D. Multi-Factor Correlation
The final clustering decision uses a composite score from:
funding similarity
timing similarity
structural similarity
behavioral similarity
Clusters are only confirmed when multiple dimensions align.
4. Cluster Scoring
Each cluster receives a Cluster Risk Score based on:
1. Influence Score
How much supply or volume the cluster controls.
2. Behavioral Risk
Patterns predictive of manipulation:
swarm buying
fake demand
coordinated dumping
3. Dev Proximity
Is the cluster linked to the deployer wallet?
4. Historical Reputation
Has the cluster appeared in other high-risk or malicious tokens?
5. Exit Dominance
How aggressively the cluster dumps relative to retail.
High-scoring clusters dramatically raise token risk.

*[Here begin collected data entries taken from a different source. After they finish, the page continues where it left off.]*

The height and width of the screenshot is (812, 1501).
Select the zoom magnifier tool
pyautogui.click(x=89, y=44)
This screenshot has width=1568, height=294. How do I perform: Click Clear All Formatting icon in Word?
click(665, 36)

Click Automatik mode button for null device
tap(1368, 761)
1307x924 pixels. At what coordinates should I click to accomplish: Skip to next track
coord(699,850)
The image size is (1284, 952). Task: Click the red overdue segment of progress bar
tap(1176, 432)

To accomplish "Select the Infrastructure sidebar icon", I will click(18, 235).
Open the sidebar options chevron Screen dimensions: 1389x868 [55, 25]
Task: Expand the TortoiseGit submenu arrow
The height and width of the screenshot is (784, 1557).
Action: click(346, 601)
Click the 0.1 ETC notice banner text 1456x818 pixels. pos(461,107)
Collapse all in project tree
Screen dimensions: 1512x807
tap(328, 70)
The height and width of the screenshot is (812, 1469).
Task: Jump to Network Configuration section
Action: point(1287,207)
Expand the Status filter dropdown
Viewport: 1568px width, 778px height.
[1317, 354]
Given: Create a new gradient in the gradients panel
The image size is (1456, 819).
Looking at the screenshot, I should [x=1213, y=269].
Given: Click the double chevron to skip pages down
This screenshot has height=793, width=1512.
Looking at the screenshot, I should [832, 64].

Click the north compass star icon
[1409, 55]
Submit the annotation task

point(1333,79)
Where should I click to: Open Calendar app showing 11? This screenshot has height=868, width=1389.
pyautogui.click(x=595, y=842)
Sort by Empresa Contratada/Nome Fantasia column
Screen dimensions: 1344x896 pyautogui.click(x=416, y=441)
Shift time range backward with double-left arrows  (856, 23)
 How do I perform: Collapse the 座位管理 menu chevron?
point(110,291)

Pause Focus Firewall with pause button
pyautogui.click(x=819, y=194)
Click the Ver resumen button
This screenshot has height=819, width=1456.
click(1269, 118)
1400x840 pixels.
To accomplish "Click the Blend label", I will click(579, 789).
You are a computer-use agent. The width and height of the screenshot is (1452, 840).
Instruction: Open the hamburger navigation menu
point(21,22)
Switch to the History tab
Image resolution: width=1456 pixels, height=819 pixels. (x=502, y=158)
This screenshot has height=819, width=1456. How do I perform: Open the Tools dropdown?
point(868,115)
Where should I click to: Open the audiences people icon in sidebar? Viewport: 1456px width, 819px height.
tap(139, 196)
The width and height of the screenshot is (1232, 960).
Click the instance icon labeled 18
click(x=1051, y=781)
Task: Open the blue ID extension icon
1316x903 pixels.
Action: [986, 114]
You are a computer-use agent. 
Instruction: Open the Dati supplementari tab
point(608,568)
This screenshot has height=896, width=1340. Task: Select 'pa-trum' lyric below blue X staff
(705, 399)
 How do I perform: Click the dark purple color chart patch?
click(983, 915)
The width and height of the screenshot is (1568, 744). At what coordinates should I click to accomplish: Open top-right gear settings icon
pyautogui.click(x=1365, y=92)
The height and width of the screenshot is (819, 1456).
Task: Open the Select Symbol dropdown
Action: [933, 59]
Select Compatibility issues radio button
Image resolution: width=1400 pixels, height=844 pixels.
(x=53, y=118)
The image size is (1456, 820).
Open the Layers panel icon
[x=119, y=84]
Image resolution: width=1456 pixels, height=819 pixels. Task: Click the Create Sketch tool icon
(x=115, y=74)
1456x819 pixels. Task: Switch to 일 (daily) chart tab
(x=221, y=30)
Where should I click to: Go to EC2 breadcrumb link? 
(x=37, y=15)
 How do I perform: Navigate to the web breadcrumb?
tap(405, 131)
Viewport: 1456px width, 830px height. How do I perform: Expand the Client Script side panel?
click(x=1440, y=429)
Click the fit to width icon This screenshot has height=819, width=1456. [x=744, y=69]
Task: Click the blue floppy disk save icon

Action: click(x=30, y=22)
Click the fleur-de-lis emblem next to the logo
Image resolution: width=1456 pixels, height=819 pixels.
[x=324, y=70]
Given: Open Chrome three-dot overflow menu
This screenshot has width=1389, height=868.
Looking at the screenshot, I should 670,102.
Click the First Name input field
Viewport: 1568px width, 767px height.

5. Integration With Risk Engine
Cluster detection impacts both scoring models:
For SPL Tokens
identifies coordinated wash trading
exposes LP-manipulating wallet groups
improves holder integrity measurement
For Bonding Curve Tokens
core component of the dev cluster score
key signal for swarm detection
critical for exit pattern interpretation
central to Pump.fun risk scoring
Clusters = behavioral truth.
6. Continuous Refinement
The Cluster Engine updates over time:
new connections strengthen existing clusters
new tokens reveal repeated patterns
new dev wallets are added to cluster profiles
emerging bot-swarm structures expand intelligence
The system becomes stronger and more accurate with every token analyzed.